* [Given exercise]
Render every line of the items below as a numbered list, omitting any blank lines.

· · · ·

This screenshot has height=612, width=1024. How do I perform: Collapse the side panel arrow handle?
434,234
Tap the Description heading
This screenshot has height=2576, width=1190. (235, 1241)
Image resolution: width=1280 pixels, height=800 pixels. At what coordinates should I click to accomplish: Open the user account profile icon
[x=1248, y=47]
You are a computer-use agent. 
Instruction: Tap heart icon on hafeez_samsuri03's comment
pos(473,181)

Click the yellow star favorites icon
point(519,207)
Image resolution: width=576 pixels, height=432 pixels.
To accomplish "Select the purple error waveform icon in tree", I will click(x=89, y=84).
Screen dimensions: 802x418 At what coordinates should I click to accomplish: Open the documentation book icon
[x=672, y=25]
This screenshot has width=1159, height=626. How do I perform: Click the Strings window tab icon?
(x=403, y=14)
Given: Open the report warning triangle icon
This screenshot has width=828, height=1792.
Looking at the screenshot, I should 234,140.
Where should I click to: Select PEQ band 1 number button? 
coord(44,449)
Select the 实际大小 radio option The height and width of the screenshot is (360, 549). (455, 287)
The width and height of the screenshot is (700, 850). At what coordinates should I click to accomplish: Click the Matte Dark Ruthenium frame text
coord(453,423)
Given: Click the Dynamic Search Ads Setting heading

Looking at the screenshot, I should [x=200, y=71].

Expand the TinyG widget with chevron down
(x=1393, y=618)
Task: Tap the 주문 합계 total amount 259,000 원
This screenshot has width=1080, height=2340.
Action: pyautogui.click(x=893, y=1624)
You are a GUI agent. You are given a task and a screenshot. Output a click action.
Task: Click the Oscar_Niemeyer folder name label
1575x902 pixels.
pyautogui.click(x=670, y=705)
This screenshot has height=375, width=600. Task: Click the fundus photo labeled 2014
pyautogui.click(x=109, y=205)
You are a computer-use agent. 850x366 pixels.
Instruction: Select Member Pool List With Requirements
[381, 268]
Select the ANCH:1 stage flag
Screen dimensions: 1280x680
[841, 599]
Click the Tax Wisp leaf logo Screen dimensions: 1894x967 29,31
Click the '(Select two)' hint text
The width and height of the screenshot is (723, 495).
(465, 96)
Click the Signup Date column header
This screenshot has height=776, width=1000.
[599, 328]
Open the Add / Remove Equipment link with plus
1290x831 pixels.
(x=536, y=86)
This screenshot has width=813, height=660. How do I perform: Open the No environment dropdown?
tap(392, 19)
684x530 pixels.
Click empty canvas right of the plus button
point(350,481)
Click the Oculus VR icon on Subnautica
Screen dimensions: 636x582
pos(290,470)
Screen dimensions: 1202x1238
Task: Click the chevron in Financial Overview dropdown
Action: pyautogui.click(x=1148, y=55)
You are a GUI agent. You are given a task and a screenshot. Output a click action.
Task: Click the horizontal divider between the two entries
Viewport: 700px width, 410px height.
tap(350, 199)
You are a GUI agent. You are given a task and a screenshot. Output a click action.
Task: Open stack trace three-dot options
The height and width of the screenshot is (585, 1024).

· · · ·

* [Exercise output]
1. This screenshot has height=612, width=1024. How do I perform: Collapse the side panel arrow handle?
2. 434,234
3. Tap the Description heading
4. This screenshot has height=2576, width=1190. (235, 1241)
5. Image resolution: width=1280 pixels, height=800 pixels. At what coordinates should I click to accomplish: Open the user account profile icon
6. [x=1248, y=47]
7. You are a computer-use agent. 
8. Instruction: Tap heart icon on hafeez_samsuri03's comment
9. pos(473,181)
10. Click the yellow star favorites icon
11. point(519,207)
12. Image resolution: width=576 pixels, height=432 pixels.
13. To accomplish "Select the purple error waveform icon in tree", I will click(x=89, y=84).
14. Screen dimensions: 802x418 At what coordinates should I click to accomplish: Open the documentation book icon
15. [x=672, y=25]
16. This screenshot has width=1159, height=626. How do I perform: Click the Strings window tab icon?
17. (x=403, y=14)
18. Given: Open the report warning triangle icon
19. This screenshot has width=828, height=1792.
20. Looking at the screenshot, I should 234,140.
21. Where should I click to: Select PEQ band 1 number button? 
22. coord(44,449)
23. Select the 实际大小 radio option The height and width of the screenshot is (360, 549). (455, 287)
24. The width and height of the screenshot is (700, 850). At what coordinates should I click to accomplish: Click the Matte Dark Ruthenium frame text
25. coord(453,423)
26. Given: Click the Dynamic Search Ads Setting heading
27. Looking at the screenshot, I should [x=200, y=71].
28. Expand the TinyG widget with chevron down
29. (x=1393, y=618)
30. Task: Tap the 주문 합계 total amount 259,000 원
31. This screenshot has width=1080, height=2340.
32. Action: pyautogui.click(x=893, y=1624)
33. You are a GUI agent. You are given a task and a screenshot. Output a click action.
34. Task: Click the Oscar_Niemeyer folder name label
35. 1575x902 pixels.
36. pyautogui.click(x=670, y=705)
37. This screenshot has height=375, width=600. Task: Click the fundus photo labeled 2014
38. pyautogui.click(x=109, y=205)
39. You are a computer-use agent. 850x366 pixels.
40. Instruction: Select Member Pool List With Requirements
41. [381, 268]
42. Select the ANCH:1 stage flag
43. Screen dimensions: 1280x680
44. [841, 599]
45. Click the Tax Wisp leaf logo Screen dimensions: 1894x967 29,31
46. Click the '(Select two)' hint text
47. The width and height of the screenshot is (723, 495).
48. (465, 96)
49. Click the Signup Date column header
50. This screenshot has height=776, width=1000.
51. [599, 328]
52. Open the Add / Remove Equipment link with plus
53. 1290x831 pixels.
54. (x=536, y=86)
55. This screenshot has width=813, height=660. How do I perform: Open the No environment dropdown?
56. tap(392, 19)
57. 684x530 pixels.
58. Click empty canvas right of the plus button
59. point(350,481)
60. Click the Oculus VR icon on Subnautica
61. Screen dimensions: 636x582
62. pos(290,470)
63. Screen dimensions: 1202x1238
64. Task: Click the chevron in Financial Overview dropdown
65. Action: pyautogui.click(x=1148, y=55)
66. You are a GUI agent. You are given a task and a screenshot. Output a click action.
67. Task: Click the horizontal divider between the two entries
68. Viewport: 700px width, 410px height.
69. tap(350, 199)
70. You are a GUI agent. You are given a task and a screenshot. Output a click action.
71. Task: Open stack trace three-dot options
72. The height and width of the screenshot is (585, 1024).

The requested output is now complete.